Where I Remember Why I Live Where I Do

It's been a long day.

Running late as usual, I scurried up to the farm to pick up Encore so we could head north for our clinic (see previous post).  The air was the classic Carolina "air you can wear" and I was wet as a fish after filling a few ziplocs with feed and opening the trailer doors.  Ah, summer.

Gathering Encore and hugging Solo goodbye, something caught my eye as we began walking down the hill.

"Waaaait a minute," I told my horse.  "Show me both of your front shoes!"

Alas, there was only one.  I did a quick walk of their paddock while calling my friend in Maryland to see if she could line up a farrier before we rode on Monday.  As per usual, the shoe was nowhere to be seen (I swear he picks them up and hurls them out of the field) but the farrier was successfully wrangled into meeting me Monday  morning.  Ah, horses.

Loaded up, we headed north, aimed at Richmond, Fredericksburg, DC, and then Maryland.  Naturally, we made it allllmost to Fredericksburg before traffic slowed to a crawl.  It's been several years since I've had to deal with any real traffic, I forgot that 47 gazillion people live up here.  Ah, cities.

I found an alternate route and picked my way around the morass that is DC and its environs.  It turned a 4.5-hour haul into a 6-hour one, but we arrived safely and Encore, the traveling pro that he is, hopped off the trailer, glanced over the premises for two seconds, and dropped his head to graze with a sigh.  Ah, those crazy Thoroughbreds.

He is tucked in for the night and I have thoroughly enjoyed a shower and REAL FOOD!!!  I'm again lodging with friend Beth, who lives not far from Waredaca, where I volunteer at the fall T3DE/N3DE.  We'll be riding there during the clinic on XC day -- I will finally get to live part of my goal to ride that course!  Beth is off picking Eric Smiley up from the airport, as he will be bunked with us as well.  Meanwhile, I will sit enthralled in front of her enormogigantus saltwater aquarium watching the butterfly fish chase each other.  Ah, pretend life.

June 23, 2013

Time, Energy, Money

All of these things have to line up AND coincide with having a sound horse if we want to ride and advance our training.  I usually hit one out of three...

Encore feels fantastic.  He is sound and solid and bright and shiny, having made real strides forward in the connection department once his rider figured out how to diminish her energy-blocking.  And damn, he looks sexy.  Which you'll just have to take my word for at the moment as I need a new picture.  Oh, and energy to actually ride him.

I iz not gated horze.
My special Solo man, to my surprise and pleasure, also looks like a million bucks.  He is in perfect weight, with a copper shimmer and his trademark Quarter Horse muscle, despite doing pretty much nothing as Amber and I both scramble to keep up with demanding summer schedules.  And just a week ago...why yes, that IS a horse show ribbon he is wearing!  Always one to do things his own way, he placed -- at a Walking Horse show.

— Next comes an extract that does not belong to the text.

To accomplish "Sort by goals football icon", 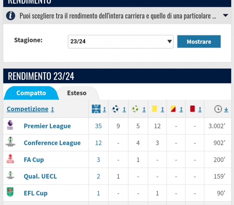I will tap(115, 109).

You heard me right.  Our farm was hosting a local show with 500 classes (it felt like).  I've enjoyed watching them and have volunteered as well, carrying score sheets, directing riders, announcing, what have you.  That Saturday, I had brought Encore, and then Solo, down to watch the action for a change of pace.  BO exerted his finest peer pressure and threw his Western saddle onto Mr. Shiny's back, so I gave in.  I like to support people who treat and train their horses with respect and kindness anyway!

The English divisions and games had come and gone, so we had to find an appropriate category from what remained of the Western division.  Thoughtfully attired in the pictured bridle with Solo's favourite bit, BO's massive Western saddle (honestly, I don't know how you people carry those things around, LOL!), a very old pair of slightly undersized tan breeches, suede half chaps that are officially old enough to drive, and a slobber-painted tank top (erm, thank goodness the show is casual), we marched in to the Trail Pleasure 2-gaited Go As You Please class with about 9 other horses.  I am sure the judge enjoyed the picture of style and grace I presented.  Where everyone else flat walked and running walked, we simply walked and jogged (oh yes, he can).

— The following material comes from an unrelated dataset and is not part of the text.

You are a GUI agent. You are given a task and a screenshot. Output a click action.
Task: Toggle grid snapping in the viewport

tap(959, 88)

I think Solo enjoyed himself; I just wanted him to feel special again and do something for him.  It was hardly taxing shuffling a few laps.  I was not out there to achieve anything and spent most of the class with a relaxed smile, pondering the miracle of walking into a class at a show with no warmup after standing parked in the shade under a tree.  Of course, this was not our discipline, we were just there to have fun and support the "home team."  Our co-inhabitants work very hard at what they do!

This week will find me flailing about in our rivers in search of rare mussels, but after that, the young beast and I head up to Maryland for an eventing clinic, thanks to the generosity of a great friend, with Irish ex-Cavalry officer and Olympian, Eric Smiley.  More on that one to come as soon as the schedule allows!

June 17, 2013

How To Make A Lasting First Impression

Perhaps you have a job interview for that dream position or perhaps you are pitching a hot new idea at a big meeting.  You want to blow their minds, right, and be certain that you are the hot topic for the rest of the day?

Do I have the solution for you!

This brilliant scheme was first practiced on a beautiful Saturday morning as BFF and I prepared to meet the group on our Mount Rogers trip last month.  The horses were tacked up and I had longed Encore briefly, since he had demonstrated an abundance of energy and he was wearing some new saddlebags.  Everything was purring along smoothly and our farrier came splashing across the creek to pick us up and lead us to the group rendezvous.

We mounted and followed him back through the trees to a small meadow where roughly eight other horses and riders awaited.  Encore had been placid as a lamb on the longe and marched calmly along just in front of BFF's Pete.  Entering the clearing, I smiled and waved at the group, as we did not know anyone except for farrier and his family.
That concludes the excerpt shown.